SOURCE EXTRACT:
The LLM quality variance is jarring. With flagship models like GPT-4 or Claude 3.5 Sonnet, bolt.diy impressively scaffolds working applications. Switch to a smaller model like Mistral 7B via Ollama, and you'll watch it generate malformed package.json files, import non-existent dependencies, or create circular reference bugs. The project's documentation admits prompt optimization is "in progress," which really means: budget models produce budget results. You're paying the AI tax either through expensive API calls or wasted time debugging hallucinated code. There's also no rollback mechanism beyond manually reverting files—if the LLM's fifth iteration breaks everything, you're clicking through diffs to find where it went wrong.

LISTED ENTRIES:
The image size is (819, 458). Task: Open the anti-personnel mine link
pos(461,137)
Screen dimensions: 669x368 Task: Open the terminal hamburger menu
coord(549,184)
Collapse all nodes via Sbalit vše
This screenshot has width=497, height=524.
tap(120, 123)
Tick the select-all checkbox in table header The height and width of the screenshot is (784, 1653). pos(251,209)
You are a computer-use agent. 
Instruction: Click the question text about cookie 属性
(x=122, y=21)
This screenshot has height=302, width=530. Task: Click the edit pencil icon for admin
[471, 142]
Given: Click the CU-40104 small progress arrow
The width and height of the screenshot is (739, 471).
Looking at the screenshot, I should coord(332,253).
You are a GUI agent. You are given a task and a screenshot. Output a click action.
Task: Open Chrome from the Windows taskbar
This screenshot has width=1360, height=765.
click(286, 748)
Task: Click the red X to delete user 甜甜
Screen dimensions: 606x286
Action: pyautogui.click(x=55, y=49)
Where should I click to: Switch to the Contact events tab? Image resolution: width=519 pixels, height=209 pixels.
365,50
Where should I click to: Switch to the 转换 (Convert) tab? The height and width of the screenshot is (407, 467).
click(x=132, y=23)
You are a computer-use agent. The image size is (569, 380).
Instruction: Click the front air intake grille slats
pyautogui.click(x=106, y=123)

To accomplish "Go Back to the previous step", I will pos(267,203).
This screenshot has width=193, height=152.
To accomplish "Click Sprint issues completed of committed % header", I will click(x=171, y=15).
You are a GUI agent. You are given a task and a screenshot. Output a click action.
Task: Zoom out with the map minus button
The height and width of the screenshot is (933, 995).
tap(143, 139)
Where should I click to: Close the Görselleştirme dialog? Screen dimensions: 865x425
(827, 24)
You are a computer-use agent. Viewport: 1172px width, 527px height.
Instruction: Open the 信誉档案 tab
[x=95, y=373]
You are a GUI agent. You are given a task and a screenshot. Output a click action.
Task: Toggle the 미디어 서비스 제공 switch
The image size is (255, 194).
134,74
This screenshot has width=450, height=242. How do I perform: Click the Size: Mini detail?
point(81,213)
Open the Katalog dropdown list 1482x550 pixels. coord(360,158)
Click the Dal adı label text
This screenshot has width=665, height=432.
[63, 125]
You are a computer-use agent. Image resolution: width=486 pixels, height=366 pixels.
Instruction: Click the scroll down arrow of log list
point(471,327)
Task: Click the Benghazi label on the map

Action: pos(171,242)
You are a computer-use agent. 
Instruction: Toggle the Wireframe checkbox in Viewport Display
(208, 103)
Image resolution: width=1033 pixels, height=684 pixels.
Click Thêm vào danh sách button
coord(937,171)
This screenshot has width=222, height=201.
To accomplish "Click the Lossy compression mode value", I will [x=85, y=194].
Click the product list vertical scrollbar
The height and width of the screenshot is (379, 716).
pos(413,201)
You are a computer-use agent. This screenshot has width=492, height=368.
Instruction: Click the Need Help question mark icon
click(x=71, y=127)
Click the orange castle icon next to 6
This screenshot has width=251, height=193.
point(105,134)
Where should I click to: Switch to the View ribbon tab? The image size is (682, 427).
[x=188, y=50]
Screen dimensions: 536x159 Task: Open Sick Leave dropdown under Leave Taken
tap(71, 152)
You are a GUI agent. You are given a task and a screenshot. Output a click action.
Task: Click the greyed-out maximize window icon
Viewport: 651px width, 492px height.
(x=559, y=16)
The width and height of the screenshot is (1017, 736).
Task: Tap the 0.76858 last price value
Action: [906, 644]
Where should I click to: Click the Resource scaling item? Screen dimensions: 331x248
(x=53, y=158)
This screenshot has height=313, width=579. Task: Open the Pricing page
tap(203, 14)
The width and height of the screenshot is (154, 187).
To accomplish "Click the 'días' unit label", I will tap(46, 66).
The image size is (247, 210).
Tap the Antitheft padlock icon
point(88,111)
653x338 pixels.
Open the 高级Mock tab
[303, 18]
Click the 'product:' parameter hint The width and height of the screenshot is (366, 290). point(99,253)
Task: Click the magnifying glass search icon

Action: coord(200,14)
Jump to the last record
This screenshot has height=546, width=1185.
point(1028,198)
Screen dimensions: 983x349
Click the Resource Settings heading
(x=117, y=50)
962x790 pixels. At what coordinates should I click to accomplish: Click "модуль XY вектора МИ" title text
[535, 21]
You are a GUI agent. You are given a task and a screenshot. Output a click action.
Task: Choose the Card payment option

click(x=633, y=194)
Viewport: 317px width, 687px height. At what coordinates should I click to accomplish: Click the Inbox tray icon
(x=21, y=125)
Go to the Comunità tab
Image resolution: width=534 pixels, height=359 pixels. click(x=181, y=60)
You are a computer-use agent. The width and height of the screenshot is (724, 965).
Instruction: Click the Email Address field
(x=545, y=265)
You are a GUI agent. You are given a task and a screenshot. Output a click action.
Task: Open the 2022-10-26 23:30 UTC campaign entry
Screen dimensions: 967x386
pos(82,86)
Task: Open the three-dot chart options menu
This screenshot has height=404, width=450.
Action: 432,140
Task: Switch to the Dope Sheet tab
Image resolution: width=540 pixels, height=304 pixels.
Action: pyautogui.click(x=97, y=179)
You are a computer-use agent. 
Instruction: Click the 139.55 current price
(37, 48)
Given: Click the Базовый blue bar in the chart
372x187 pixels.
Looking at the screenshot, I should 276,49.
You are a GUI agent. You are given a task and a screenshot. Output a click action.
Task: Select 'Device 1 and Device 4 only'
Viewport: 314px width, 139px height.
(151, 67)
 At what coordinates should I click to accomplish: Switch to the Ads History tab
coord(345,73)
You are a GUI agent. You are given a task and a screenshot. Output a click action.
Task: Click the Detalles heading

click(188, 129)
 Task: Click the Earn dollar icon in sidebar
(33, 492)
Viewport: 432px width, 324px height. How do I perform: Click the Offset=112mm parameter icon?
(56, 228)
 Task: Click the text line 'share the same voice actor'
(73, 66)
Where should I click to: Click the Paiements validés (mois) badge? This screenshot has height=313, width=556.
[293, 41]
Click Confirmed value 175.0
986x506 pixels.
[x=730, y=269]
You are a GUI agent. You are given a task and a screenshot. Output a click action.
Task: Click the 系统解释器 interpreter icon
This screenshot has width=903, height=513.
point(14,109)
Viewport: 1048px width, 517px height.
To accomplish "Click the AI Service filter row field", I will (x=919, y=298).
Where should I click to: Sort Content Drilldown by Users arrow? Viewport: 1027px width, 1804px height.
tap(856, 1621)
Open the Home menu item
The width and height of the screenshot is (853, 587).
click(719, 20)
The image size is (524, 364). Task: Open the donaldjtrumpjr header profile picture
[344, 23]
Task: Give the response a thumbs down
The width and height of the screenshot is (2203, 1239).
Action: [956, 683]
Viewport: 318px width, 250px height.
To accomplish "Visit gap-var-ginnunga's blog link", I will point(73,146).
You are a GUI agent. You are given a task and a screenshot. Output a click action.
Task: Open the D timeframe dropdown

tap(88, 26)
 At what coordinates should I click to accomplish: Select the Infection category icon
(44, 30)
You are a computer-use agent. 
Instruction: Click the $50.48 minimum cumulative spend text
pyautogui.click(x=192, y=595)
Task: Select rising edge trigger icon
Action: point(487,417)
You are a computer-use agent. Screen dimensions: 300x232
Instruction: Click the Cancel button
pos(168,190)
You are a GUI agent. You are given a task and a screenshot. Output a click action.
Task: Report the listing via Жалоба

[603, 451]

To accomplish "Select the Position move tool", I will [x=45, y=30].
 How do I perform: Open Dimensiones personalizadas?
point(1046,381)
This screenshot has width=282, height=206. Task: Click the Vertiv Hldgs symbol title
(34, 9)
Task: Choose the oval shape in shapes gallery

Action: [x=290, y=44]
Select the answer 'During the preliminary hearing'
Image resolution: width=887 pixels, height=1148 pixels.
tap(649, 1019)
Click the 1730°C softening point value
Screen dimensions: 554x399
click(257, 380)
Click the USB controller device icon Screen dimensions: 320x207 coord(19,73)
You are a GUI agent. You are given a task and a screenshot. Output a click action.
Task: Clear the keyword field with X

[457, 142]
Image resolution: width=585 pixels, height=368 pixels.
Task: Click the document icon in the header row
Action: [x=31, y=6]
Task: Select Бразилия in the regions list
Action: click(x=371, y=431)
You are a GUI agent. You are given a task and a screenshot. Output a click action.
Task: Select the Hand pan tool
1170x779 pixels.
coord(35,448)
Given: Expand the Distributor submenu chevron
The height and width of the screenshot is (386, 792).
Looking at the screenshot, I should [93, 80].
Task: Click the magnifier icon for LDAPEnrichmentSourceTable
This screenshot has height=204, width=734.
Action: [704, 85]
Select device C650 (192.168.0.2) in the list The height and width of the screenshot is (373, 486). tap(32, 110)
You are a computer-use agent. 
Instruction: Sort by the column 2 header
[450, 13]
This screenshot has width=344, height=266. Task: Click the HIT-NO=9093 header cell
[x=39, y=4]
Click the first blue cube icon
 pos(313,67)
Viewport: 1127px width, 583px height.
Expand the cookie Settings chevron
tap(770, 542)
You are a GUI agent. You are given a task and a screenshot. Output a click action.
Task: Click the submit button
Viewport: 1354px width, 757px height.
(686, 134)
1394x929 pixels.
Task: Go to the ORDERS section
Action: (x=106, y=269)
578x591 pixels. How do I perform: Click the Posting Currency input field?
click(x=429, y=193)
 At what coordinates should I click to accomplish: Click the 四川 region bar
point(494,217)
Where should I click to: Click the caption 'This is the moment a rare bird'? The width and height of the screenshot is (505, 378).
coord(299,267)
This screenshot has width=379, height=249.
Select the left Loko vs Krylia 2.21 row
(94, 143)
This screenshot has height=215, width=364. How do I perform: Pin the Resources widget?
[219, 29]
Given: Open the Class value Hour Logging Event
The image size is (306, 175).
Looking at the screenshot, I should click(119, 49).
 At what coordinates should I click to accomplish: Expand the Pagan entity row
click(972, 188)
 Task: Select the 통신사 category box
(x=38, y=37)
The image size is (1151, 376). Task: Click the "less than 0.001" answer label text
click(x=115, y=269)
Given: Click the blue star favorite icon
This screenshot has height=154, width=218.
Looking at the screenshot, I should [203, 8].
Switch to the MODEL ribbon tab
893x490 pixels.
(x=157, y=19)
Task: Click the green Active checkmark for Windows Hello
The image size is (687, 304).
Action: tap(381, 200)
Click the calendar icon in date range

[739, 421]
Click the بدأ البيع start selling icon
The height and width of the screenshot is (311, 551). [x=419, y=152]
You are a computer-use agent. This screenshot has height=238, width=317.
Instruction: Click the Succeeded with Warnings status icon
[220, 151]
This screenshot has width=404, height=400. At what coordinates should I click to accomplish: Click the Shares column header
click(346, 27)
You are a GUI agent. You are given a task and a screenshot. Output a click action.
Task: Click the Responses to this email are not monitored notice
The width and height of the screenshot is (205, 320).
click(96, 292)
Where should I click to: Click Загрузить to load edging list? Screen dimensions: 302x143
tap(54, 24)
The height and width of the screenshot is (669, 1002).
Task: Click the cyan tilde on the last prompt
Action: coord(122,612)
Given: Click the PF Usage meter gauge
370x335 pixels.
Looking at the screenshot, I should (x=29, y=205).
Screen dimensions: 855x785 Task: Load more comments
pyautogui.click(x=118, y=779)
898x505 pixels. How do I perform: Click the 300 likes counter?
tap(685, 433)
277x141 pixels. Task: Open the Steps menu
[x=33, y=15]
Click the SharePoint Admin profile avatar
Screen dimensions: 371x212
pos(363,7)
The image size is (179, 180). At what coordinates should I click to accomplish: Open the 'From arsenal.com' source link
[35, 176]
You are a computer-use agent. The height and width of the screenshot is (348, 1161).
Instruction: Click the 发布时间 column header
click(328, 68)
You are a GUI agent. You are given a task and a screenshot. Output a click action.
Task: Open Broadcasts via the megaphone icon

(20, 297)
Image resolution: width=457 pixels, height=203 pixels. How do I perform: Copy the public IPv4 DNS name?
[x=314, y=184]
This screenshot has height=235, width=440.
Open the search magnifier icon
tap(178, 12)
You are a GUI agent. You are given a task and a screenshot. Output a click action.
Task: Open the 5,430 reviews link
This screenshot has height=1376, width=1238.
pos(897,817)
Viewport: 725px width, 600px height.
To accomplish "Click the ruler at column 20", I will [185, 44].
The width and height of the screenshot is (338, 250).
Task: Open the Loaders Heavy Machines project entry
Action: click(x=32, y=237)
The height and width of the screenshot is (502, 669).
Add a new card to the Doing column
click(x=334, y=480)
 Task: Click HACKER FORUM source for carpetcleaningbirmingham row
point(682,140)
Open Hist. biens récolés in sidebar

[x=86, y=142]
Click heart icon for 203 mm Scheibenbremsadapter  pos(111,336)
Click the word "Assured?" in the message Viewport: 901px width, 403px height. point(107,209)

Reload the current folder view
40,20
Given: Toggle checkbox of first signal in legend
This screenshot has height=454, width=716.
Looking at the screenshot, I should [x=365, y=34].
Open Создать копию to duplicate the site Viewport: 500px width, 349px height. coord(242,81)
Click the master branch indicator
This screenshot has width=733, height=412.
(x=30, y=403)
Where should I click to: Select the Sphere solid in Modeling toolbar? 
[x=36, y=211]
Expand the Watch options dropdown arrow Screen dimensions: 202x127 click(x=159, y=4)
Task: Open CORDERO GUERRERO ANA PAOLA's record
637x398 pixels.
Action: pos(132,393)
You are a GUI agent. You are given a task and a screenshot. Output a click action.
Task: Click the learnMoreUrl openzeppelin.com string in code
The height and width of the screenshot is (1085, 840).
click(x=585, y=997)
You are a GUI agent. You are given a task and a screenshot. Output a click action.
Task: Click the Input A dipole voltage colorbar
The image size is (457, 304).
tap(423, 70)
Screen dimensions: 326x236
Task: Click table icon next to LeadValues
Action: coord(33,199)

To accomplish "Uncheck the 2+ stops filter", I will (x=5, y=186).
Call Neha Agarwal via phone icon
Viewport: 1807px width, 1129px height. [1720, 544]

WORK INSTRUCTIONS:
1 - Answer these about the bolt.diy passage:
(a) Which two flagship models does it name?
(b) How does it say the project's documentation describes prompt optimization?
(c) What is the only way to roll back changes, according to it?
2 - Copy the stretch of the bolt.diy passage from "The LLM quality" through "it went wrong." word for word.
3 - Pick up the bolt.diy passage after its last sentence and keep writing.
The material that comes after the bolt.diy passage is separate from it.

ANSWER SET:
1 -
(a) GPT-4 and Claude 3.5 Sonnet
(b) As "in progress"
(c) Manually reverting files

2 -
The LLM quality variance is jarring. With flagship models like GPT-4 or Claude 3.5 Sonnet, bolt.diy impressively scaffolds working applications. Switch to a smaller model like Mistral 7B via Ollama, and you'll watch it generate malformed package.json files, import non-existent dependencies, or create circular reference bugs. The project's documentation admits prompt optimization is "in progress," which really means: budget models produce budget results. You're paying the AI tax either through expensive API calls or wasted time debugging hallucinated code. There's also no rollback mechanism beyond manually reverting files—if the LLM's fifth iteration breaks everything, you're clicking through diffs to find where it went wrong.

3 -
Verdict
Use if: You need to prototype Node.js applications fast, want to experiment with different LLM providers without rebuilding infrastructure, or you're learning full-stack development and value seeing immediate results over understanding every abstraction layer. It's particularly powerful for non-developers who need functional MVPs—founders validating SaaS ideas, designers building interactive prototypes, or educators demonstrating concepts without environment setup friction. The Ollama integration makes it viable for privacy-conscious scenarios where cloud APIs are forbidden. Skip if: You're building production applications requiring multi-language backends, need robust version control integration beyond basic Git exports, or work in regulated industries where sending code to third-party LLMs violates compliance. Traditional IDEs like Cursor or GitHub Copilot offer better debugging, testing frameworks, and CI/CD integration once you move past the prototyping phase. Also skip if your team's workflow depends on Docker, complex build pipelines, or deploying to non-JavaScript runtimes—bolt.diy's browser sandbox makes those impossible.